## What the task asks
Print the listing below verbatim, keeping every line unchanged from start to finish.
-- Start of Record excerpts --
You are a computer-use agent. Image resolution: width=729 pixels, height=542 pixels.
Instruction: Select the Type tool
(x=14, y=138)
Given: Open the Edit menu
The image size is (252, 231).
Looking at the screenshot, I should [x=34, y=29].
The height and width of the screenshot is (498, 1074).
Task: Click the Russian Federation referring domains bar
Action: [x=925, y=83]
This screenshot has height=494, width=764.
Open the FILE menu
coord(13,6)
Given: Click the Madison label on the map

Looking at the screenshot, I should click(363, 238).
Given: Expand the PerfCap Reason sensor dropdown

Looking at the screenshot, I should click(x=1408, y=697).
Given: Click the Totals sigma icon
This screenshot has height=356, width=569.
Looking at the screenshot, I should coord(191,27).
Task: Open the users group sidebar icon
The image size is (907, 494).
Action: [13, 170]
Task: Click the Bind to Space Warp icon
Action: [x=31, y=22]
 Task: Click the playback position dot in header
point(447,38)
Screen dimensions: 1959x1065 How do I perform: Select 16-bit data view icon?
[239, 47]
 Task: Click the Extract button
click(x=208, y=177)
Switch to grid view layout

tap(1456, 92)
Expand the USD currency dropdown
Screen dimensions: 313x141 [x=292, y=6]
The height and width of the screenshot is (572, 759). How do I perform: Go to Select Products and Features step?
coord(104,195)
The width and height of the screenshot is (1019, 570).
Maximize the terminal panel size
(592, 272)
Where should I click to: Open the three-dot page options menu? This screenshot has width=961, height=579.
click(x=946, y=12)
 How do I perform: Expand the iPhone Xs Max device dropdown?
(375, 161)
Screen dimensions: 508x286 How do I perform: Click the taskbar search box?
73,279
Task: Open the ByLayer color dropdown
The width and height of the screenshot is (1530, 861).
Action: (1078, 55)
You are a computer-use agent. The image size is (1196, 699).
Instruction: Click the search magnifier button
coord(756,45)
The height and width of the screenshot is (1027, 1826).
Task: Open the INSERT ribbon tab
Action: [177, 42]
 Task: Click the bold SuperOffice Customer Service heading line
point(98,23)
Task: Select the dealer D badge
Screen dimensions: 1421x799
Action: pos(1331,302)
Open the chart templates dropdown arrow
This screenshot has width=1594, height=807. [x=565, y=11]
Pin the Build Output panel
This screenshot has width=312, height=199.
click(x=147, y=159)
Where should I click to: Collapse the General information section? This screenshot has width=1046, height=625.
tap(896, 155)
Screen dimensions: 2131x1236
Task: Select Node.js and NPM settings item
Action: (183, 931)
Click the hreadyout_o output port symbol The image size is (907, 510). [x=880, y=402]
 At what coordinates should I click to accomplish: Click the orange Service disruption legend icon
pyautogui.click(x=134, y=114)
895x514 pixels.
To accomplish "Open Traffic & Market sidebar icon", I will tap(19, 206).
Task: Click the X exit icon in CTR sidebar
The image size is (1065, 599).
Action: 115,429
-- End of Record excerpts --
## Reply to the task
You are a computer-use agent. Image resolution: width=729 pixels, height=542 pixels.
Instruction: Select the Type tool
(x=14, y=138)
Given: Open the Edit menu
The image size is (252, 231).
Looking at the screenshot, I should [x=34, y=29].
The height and width of the screenshot is (498, 1074).
Task: Click the Russian Federation referring domains bar
Action: [x=925, y=83]
This screenshot has height=494, width=764.
Open the FILE menu
coord(13,6)
Given: Click the Madison label on the map

Looking at the screenshot, I should click(363, 238).
Given: Expand the PerfCap Reason sensor dropdown

Looking at the screenshot, I should click(x=1408, y=697).
Given: Click the Totals sigma icon
This screenshot has height=356, width=569.
Looking at the screenshot, I should coord(191,27).
Task: Open the users group sidebar icon
The image size is (907, 494).
Action: [13, 170]
Task: Click the Bind to Space Warp icon
Action: [x=31, y=22]
 Task: Click the playback position dot in header
point(447,38)
Screen dimensions: 1959x1065 How do I perform: Select 16-bit data view icon?
[239, 47]
 Task: Click the Extract button
click(x=208, y=177)
Switch to grid view layout

tap(1456, 92)
Expand the USD currency dropdown
Screen dimensions: 313x141 [x=292, y=6]
The height and width of the screenshot is (572, 759). How do I perform: Go to Select Products and Features step?
coord(104,195)
The width and height of the screenshot is (1019, 570).
Maximize the terminal panel size
(592, 272)
Where should I click to: Open the three-dot page options menu? This screenshot has width=961, height=579.
click(x=946, y=12)
 How do I perform: Expand the iPhone Xs Max device dropdown?
(375, 161)
Screen dimensions: 508x286 How do I perform: Click the taskbar search box?
73,279
Task: Open the ByLayer color dropdown
The width and height of the screenshot is (1530, 861).
Action: (1078, 55)
You are a computer-use agent. The image size is (1196, 699).
Instruction: Click the search magnifier button
coord(756,45)
The height and width of the screenshot is (1027, 1826).
Task: Open the INSERT ribbon tab
Action: [177, 42]
 Task: Click the bold SuperOffice Customer Service heading line
point(98,23)
Task: Select the dealer D badge
Screen dimensions: 1421x799
Action: pos(1331,302)
Open the chart templates dropdown arrow
This screenshot has width=1594, height=807. [x=565, y=11]
Pin the Build Output panel
This screenshot has width=312, height=199.
click(x=147, y=159)
Where should I click to: Collapse the General information section? This screenshot has width=1046, height=625.
tap(896, 155)
Screen dimensions: 2131x1236
Task: Select Node.js and NPM settings item
Action: (183, 931)
Click the hreadyout_o output port symbol The image size is (907, 510). [x=880, y=402]
 At what coordinates should I click to accomplish: Click the orange Service disruption legend icon
pyautogui.click(x=134, y=114)
895x514 pixels.
To accomplish "Open Traffic & Market sidebar icon", I will tap(19, 206).
Task: Click the X exit icon in CTR sidebar
The image size is (1065, 599).
Action: 115,429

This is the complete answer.